→ Study material
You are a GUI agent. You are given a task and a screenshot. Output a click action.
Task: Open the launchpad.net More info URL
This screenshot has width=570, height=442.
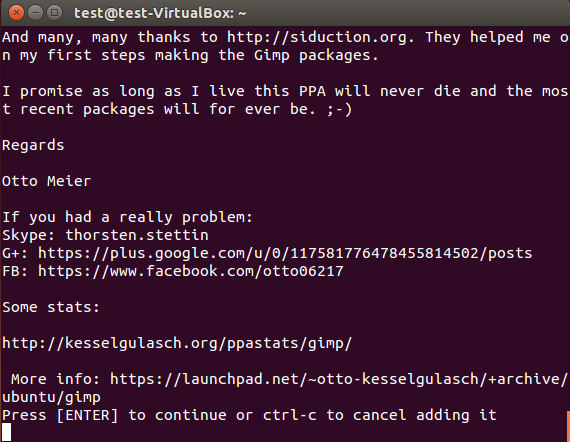tap(338, 379)
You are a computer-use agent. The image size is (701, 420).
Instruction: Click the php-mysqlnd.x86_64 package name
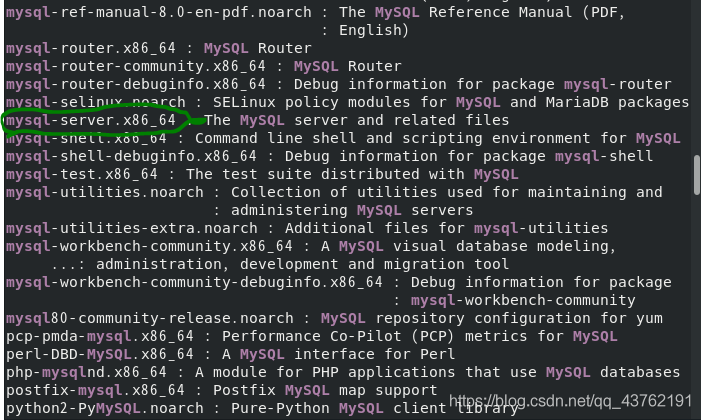click(86, 372)
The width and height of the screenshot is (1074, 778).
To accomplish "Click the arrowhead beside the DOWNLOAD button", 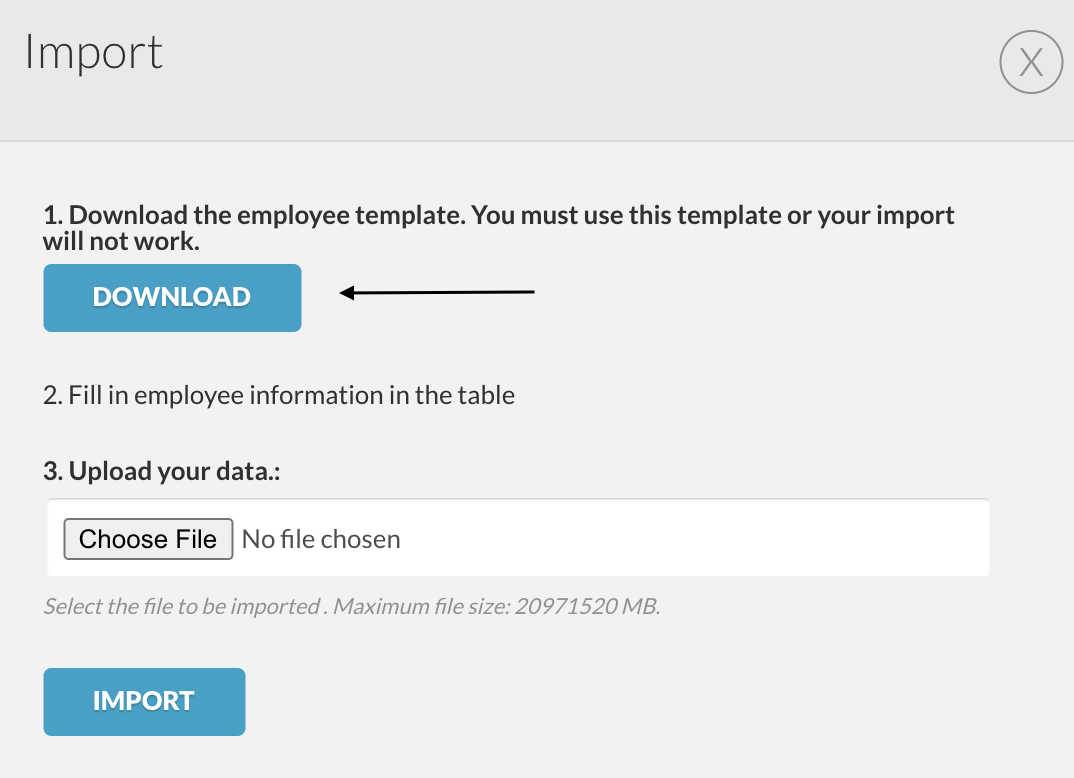I will pyautogui.click(x=347, y=292).
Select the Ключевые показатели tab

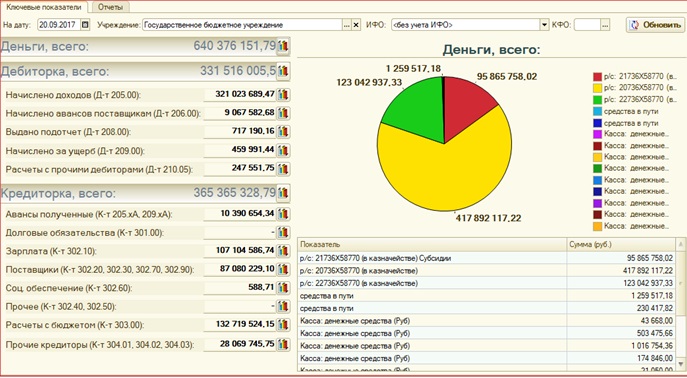44,7
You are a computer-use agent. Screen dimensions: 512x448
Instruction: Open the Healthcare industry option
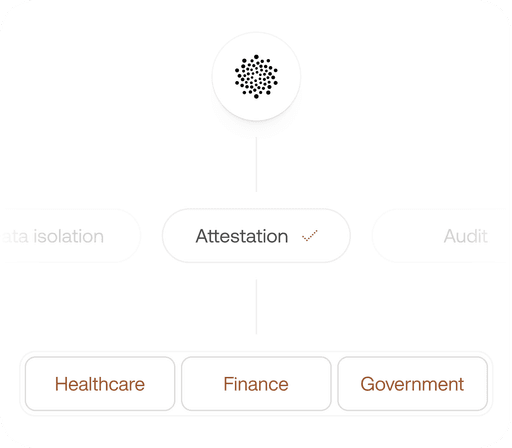(100, 384)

→ Work instructions
Scan the entries above and copy each line where "agent" occurs.

→ Response
You are a GUI agent. You are given a task and a screenshot. Output a click action.
You are a computer-use agent. The image size is (701, 420).
You are a computer-use agent. Screen dimensions: 512x448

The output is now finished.